__Your task__
Every line between the one containing "The image size" and the last line of the data, both included, is to be set down exactly, and pictures are to be omitted.

__Source material__
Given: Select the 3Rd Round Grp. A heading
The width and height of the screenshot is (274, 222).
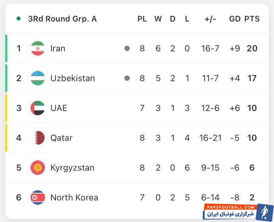Looking at the screenshot, I should click(62, 19).
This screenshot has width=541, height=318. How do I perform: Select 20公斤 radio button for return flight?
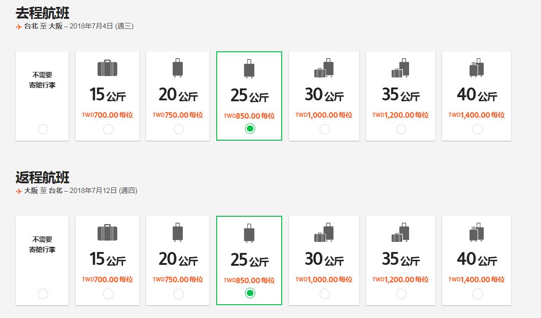(179, 294)
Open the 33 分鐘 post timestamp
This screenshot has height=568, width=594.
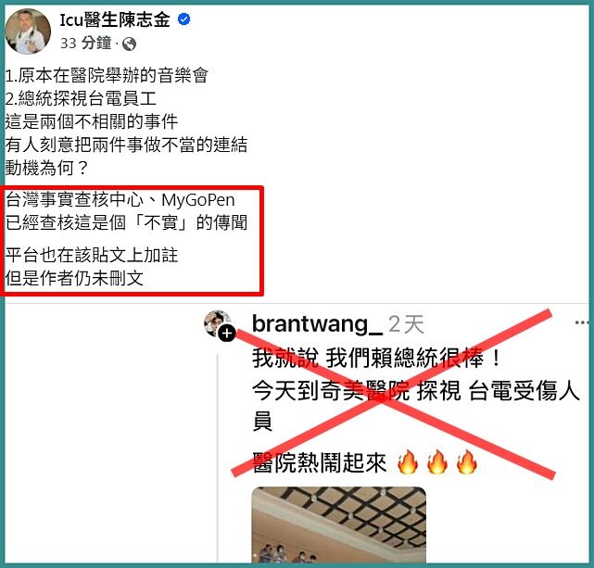tap(85, 43)
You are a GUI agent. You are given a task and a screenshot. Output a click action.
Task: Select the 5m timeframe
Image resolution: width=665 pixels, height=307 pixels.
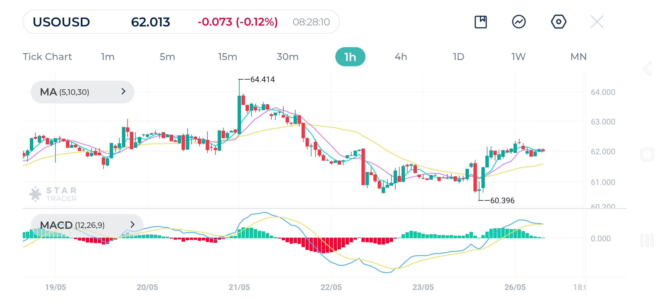click(167, 57)
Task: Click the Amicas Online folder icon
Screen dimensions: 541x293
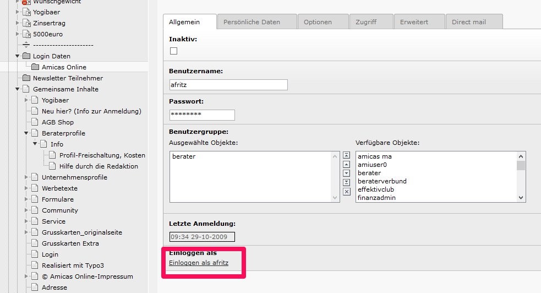Action: 35,67

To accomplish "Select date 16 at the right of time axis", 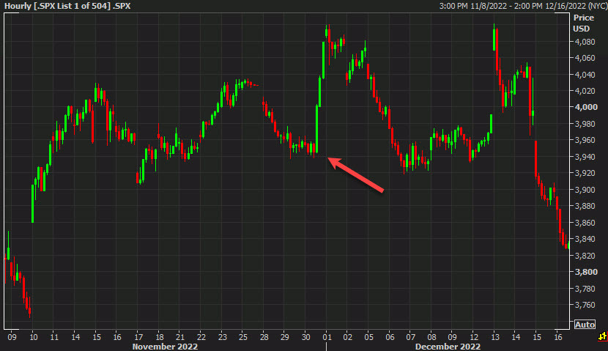I will tap(558, 336).
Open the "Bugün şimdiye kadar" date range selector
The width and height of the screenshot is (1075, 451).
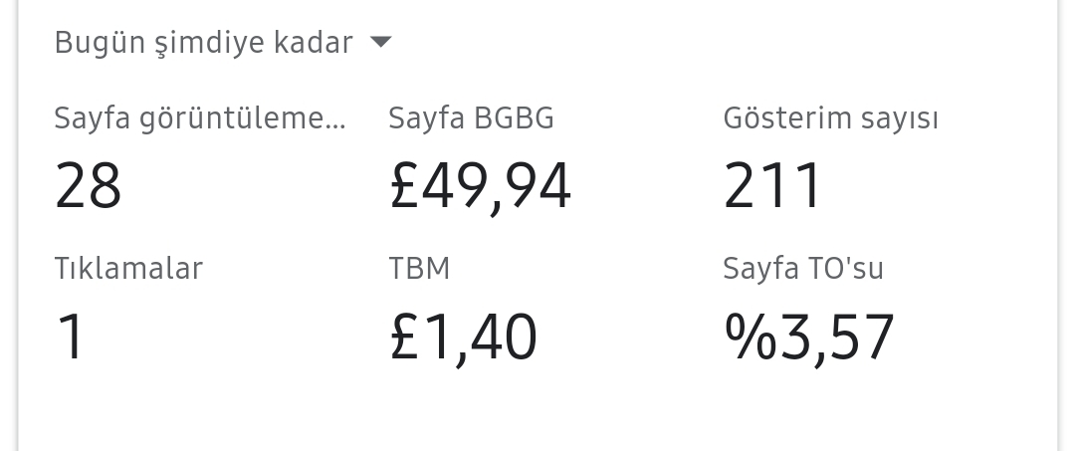click(223, 43)
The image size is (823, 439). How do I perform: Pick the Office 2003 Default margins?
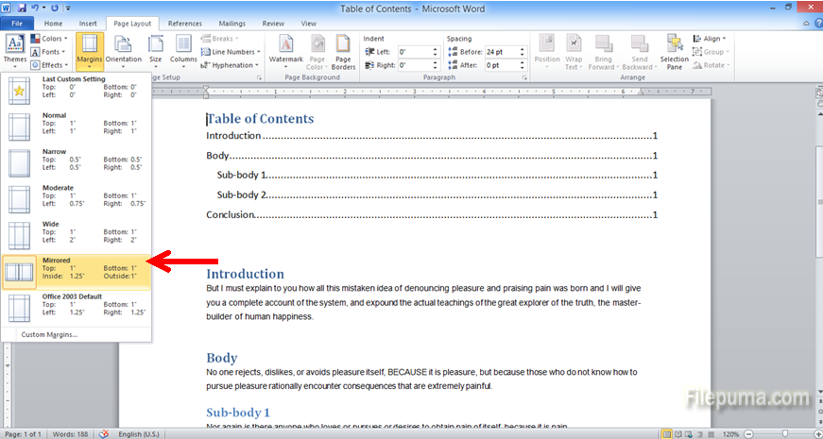[x=76, y=306]
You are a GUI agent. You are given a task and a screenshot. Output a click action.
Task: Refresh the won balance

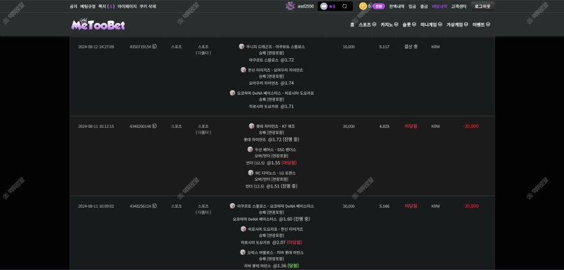coord(344,6)
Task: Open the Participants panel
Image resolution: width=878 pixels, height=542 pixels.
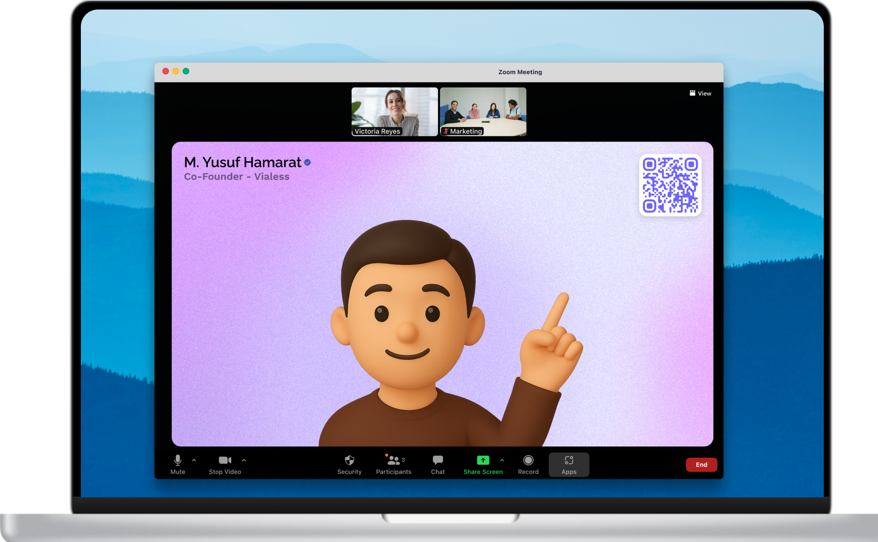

__Finished exercise__
The image size is (823, 439). How do I perform: Pick the Office 2003 Default margins?
[x=76, y=306]
You are a GUI agent. You are given a task and a screenshot. Output a click action.
Task: Refresh the won balance

coord(344,6)
Task: Open the Participants panel
Image resolution: width=878 pixels, height=542 pixels.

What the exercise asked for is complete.